## BEGIN Extract to read
Lost in Performance Troubleshooting - Perf Triage for SQL Server

on June 2, 2016

Psssttt – I have an updated blog post on this called the Learner’s Guide to SQL Server Performance Tuning

The SQL Server is slow, what should you do? I answer a reader question and share my strategy for performance troubleshooting.

Note: This is a “listen-able” video. You can also listen to this as a podcast - learn how at littlekendra.com/dearsqldba.

This week, our question is about troubleshooting performance

Dear SQL DBA,

is there any step-by-step script that you would use to start your troubleshooting? My production SQL Server has a problem with memory pressure. Page Life Expectancy is low and lazy writes are high. I heard that Microsoft engineers will use SQL Diag then Nexus to troubleshoot, but I have not had success using those tools.

Lost in Performance Troubleshooting

You need a strategy

Tools change over time - for example, Query Store is a huge new tool in SQL Server 2016 (awesome!)

Develop a strong performance troubleshooting strategy
Plug tools into your strategy based on the SQL Server version, and whether you can afford a legit monitoring tool for the instance in question

My performance troubleshooting strategy

When things are slow, I want to know three things:

What queries are running, how long have they been running, and what are they waiting on?
What are the overall waits for the time period?

And never ever skip….

Sanity check: Am I missing anything obvious?

Sanity check examples:

Messages in the SQL Server Error Log indicating stack dumps, corruption, failed logins
Database settings where databases are automatically shrinking
SQL Server settings where someone forgot to raise the Max Server Memory, or thought it was set in GB, not MB
Messages in the Windows Event Log indicating power problems, failing RAM, etc

Why are wait stats so important?

I’m recommending looking at waits in two out of three steps:

What’s running now and what is it waiting on?
What are the overall waits?

Waits are critical to performance because it’s SQL Server’s way of explaining, “What made this slow?”

Waits are overlooked because they can be confusing to decode, and it takes time to learn to interpret them.

Waits are worth the effort because…

They describe slowness rather than # of whatevers per whatever. Perhaps I just don’t have more whatevers I need to do.
When combined with “What’s executing now?”, waits point you in the direction of areas to look deeper and help clarify: is the whole server slow? Are one or a few queries slowing the whole server down?
## END Extract to read
## BEGIN Dataset extract
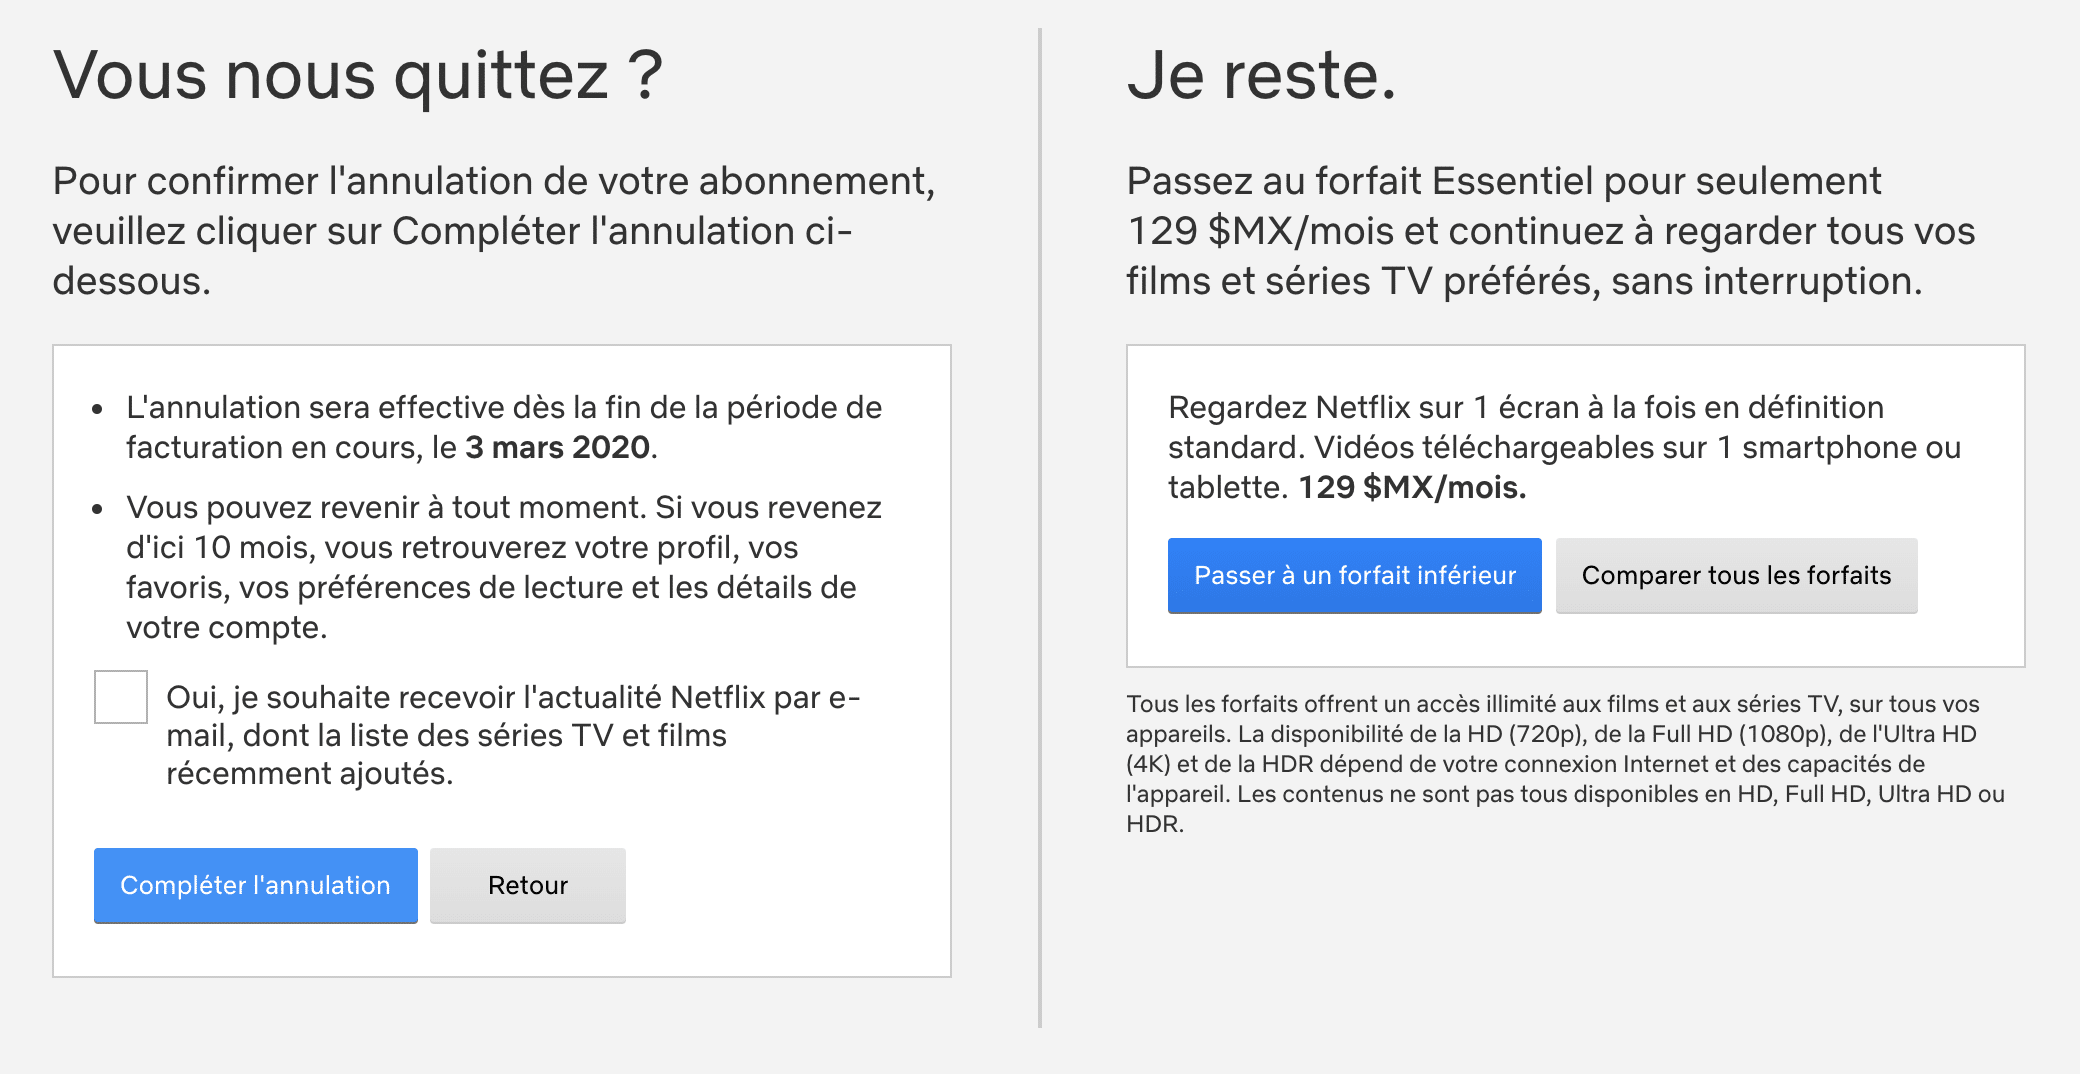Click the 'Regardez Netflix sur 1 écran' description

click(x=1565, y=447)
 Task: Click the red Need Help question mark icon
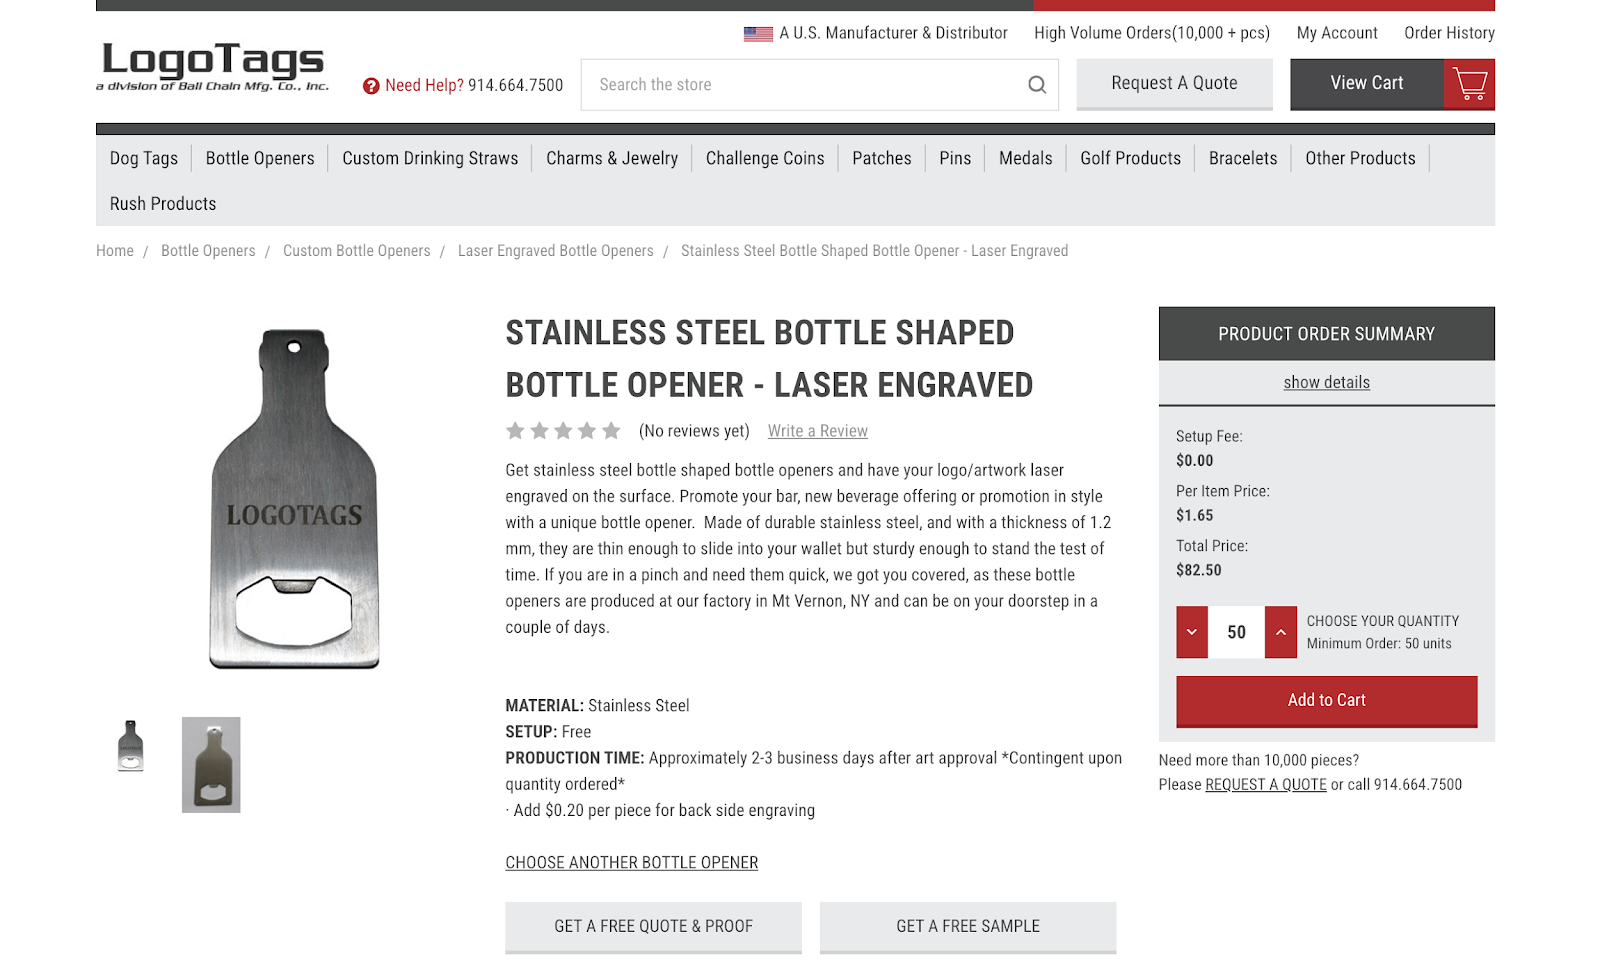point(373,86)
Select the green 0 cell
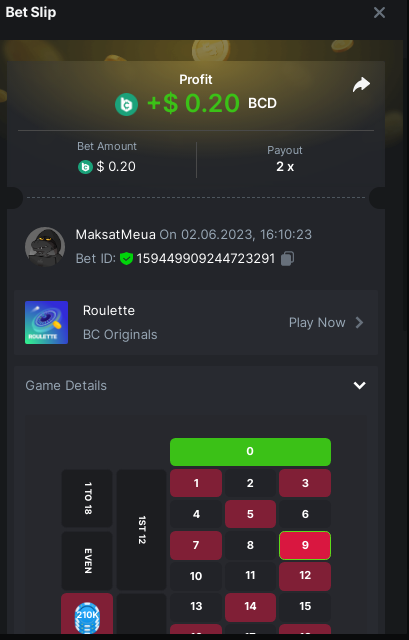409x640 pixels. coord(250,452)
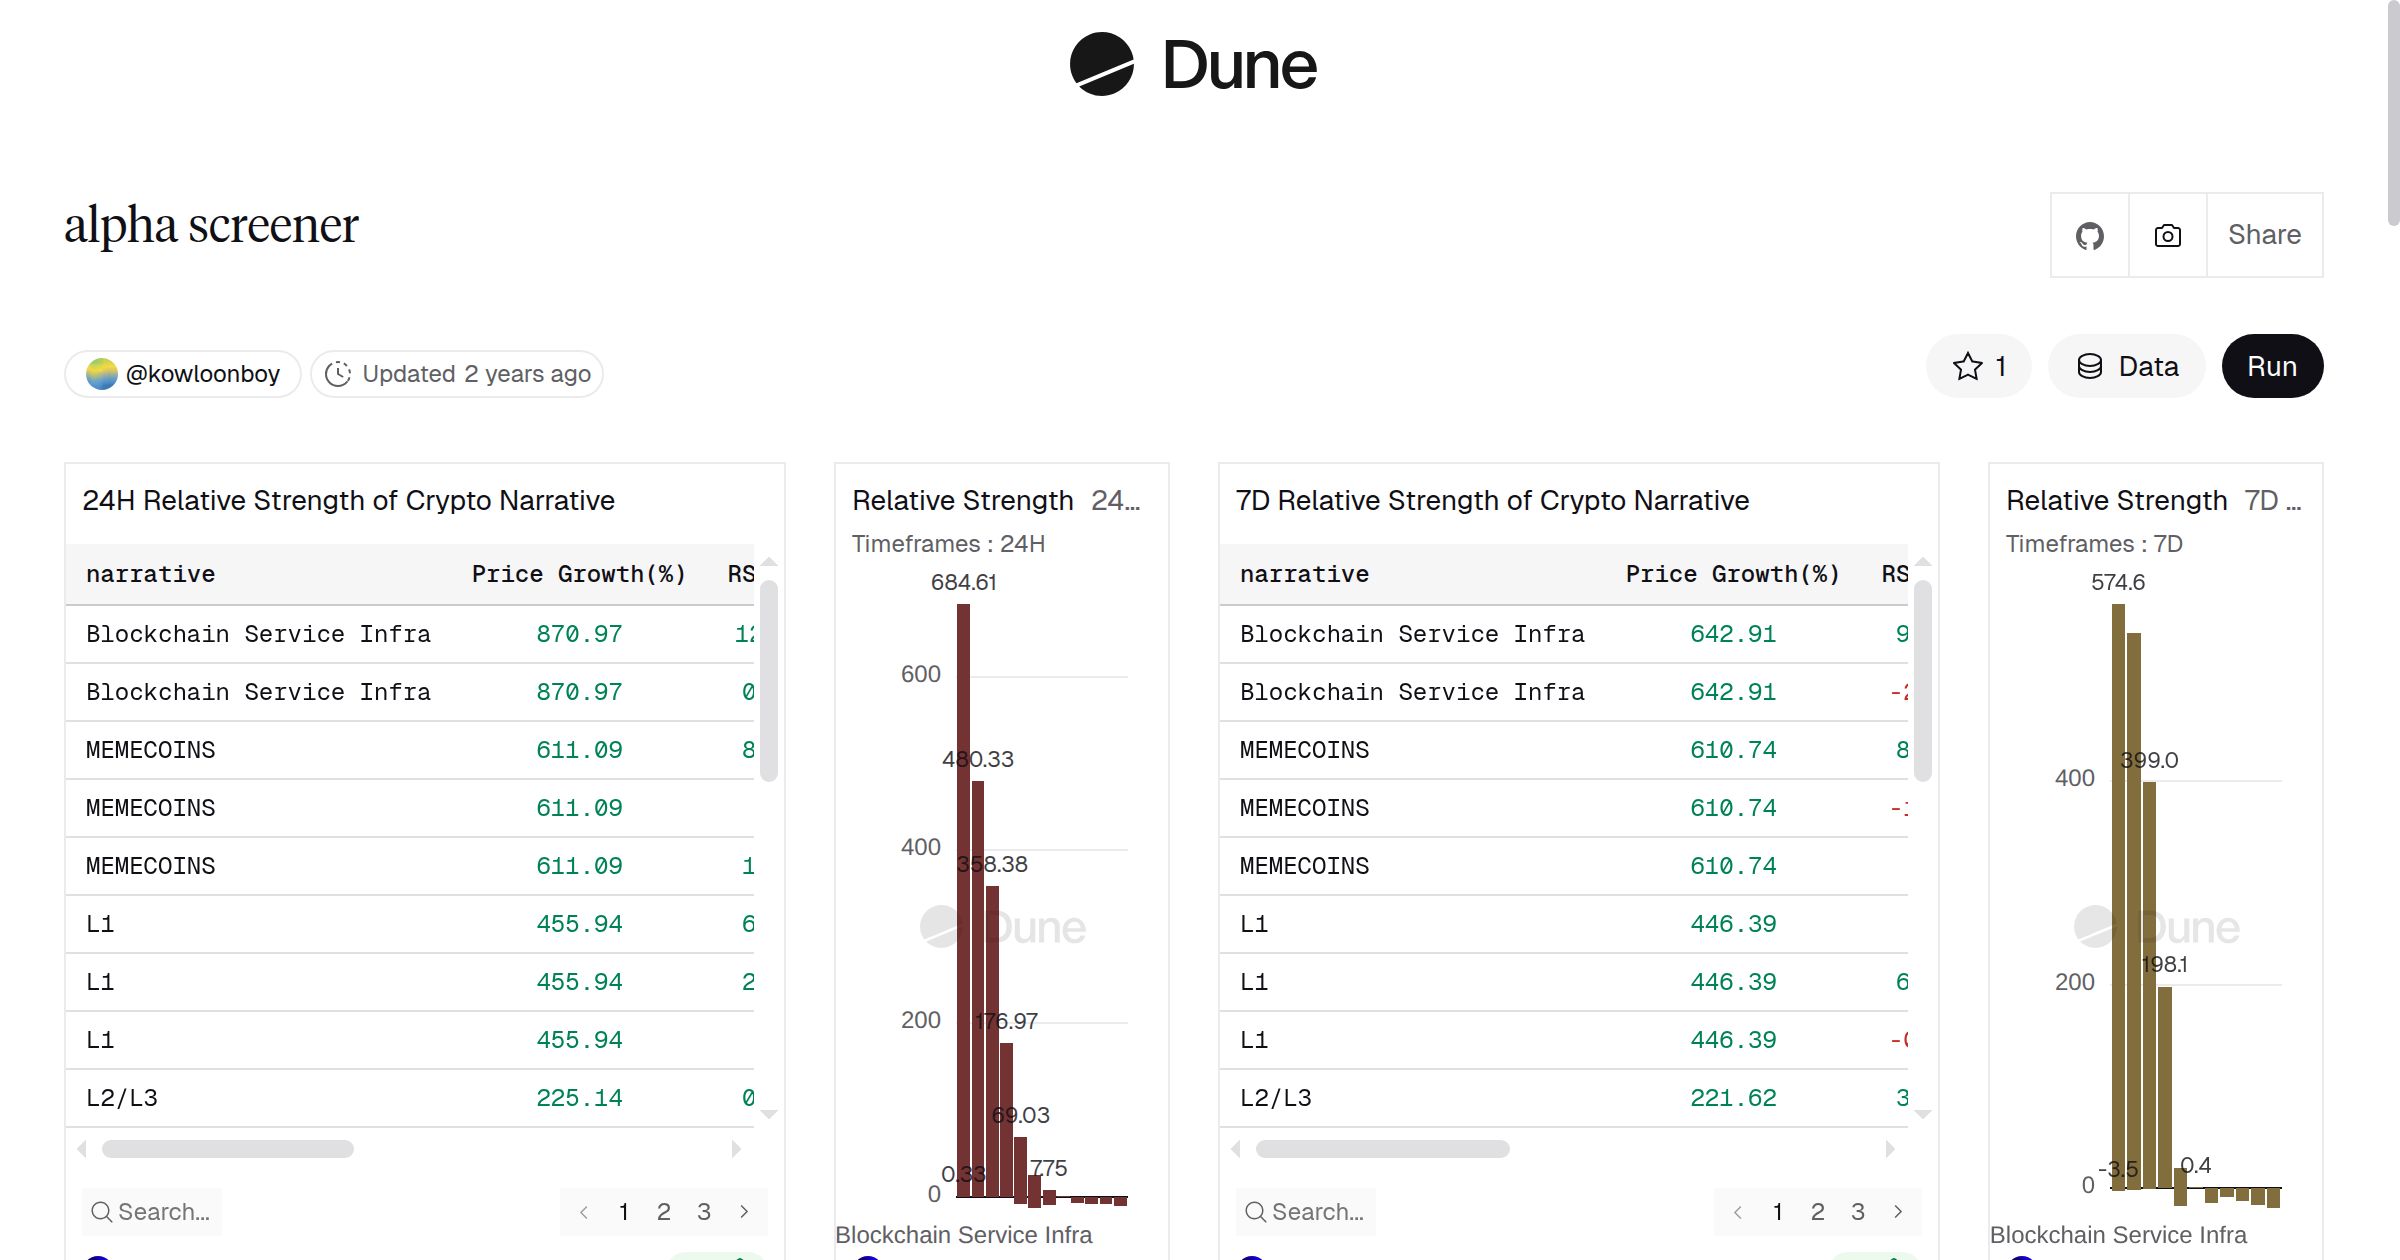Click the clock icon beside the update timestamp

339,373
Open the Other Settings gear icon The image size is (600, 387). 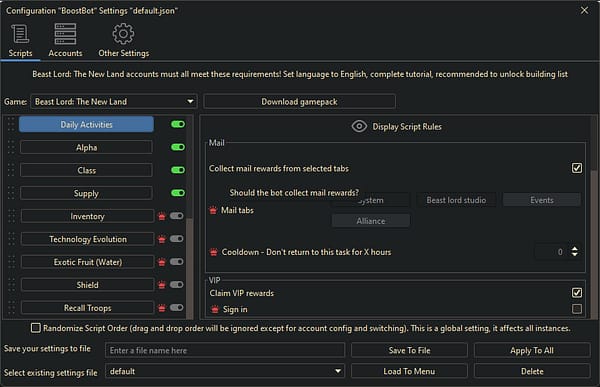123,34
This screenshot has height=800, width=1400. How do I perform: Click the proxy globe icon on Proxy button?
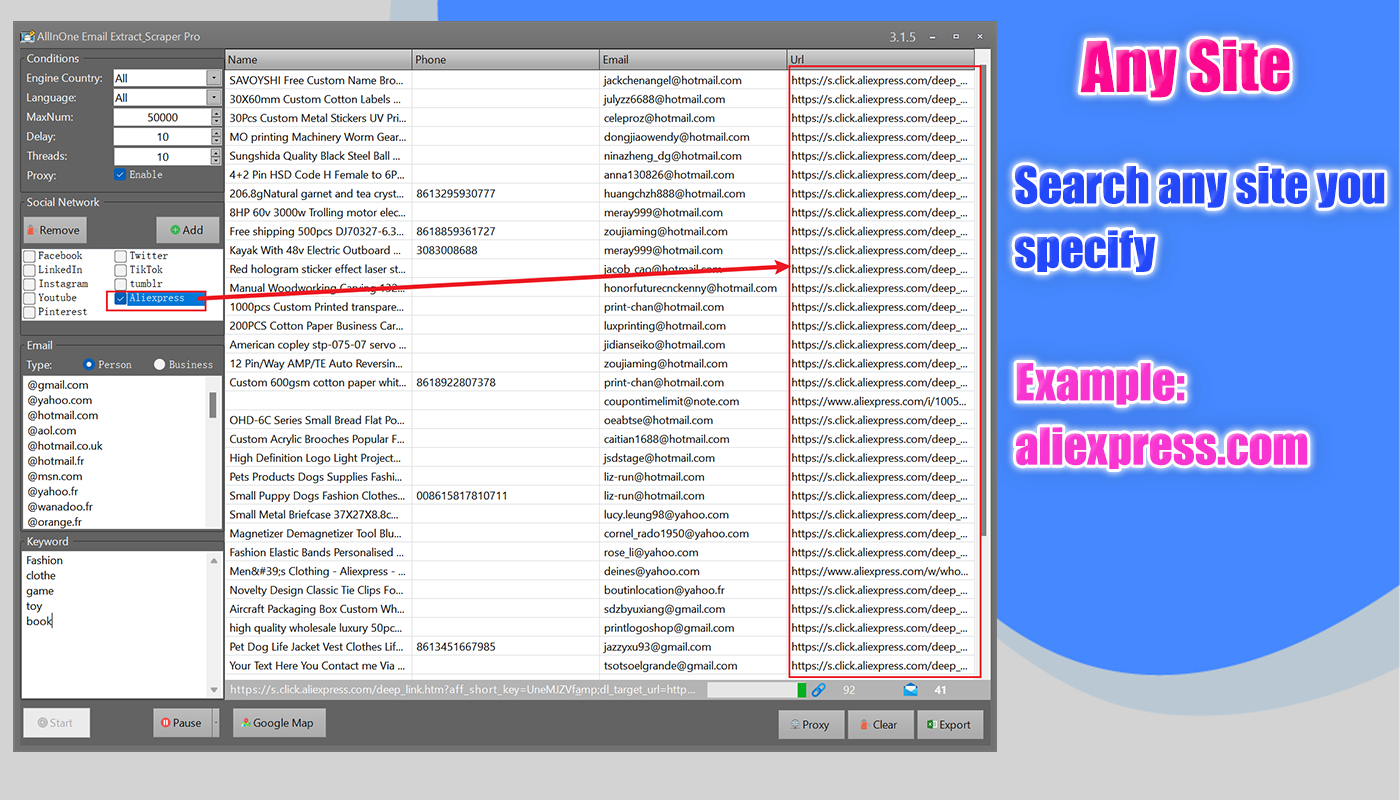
## END Dataset extract
Task set:
1. Which new tool in SQL Server 2016 does the SQL Server performance post name?
2. Carry the SQL Server performance post forward from its last sentence.
The entries have no connection to the SQL Server performance post.

Answers to the exercises:
1. Query Store.

2.
Given the example, how would memory pressure look with this approach?

What is running? Look at the duration and waits

Could be a lot of shorter commands that finish quickly
- If so: does a current 30 second sample of waits have much higher waits than normal?
Could be several longer commands
- What are they waiting on? Is blocking making some queries slower than others?
- Save off the queries, execution plans, and wait information
  - They’ll disappear, and these are how you can sort out if the query needs an index / if the storage is slow, etc

What are things waiting on? In a memory pressure situation, I’d expect to see…

PAGEIOLATCH waits (usually).
- If data isn’t in memory, we have to go read from storage, and this wait indicates we’re reading from storage a lot.
LCK waits (possibly)
- When queries get slow, sometimes they may start keeping each other from making progress, creating a backlog– that can take over memory.
RESOURCE_SEMAPHORE waits (sometimes) - a specific kind of memory pressure so that queries can’t even get memory grants
- This may happen if there’s a big backlog of queries, or if a process is kicking off a bunch of queries that need large memory grants at once

What if I’m not at the keyboard when performance is bad?

You can’t always be there when the SQL Server is slow.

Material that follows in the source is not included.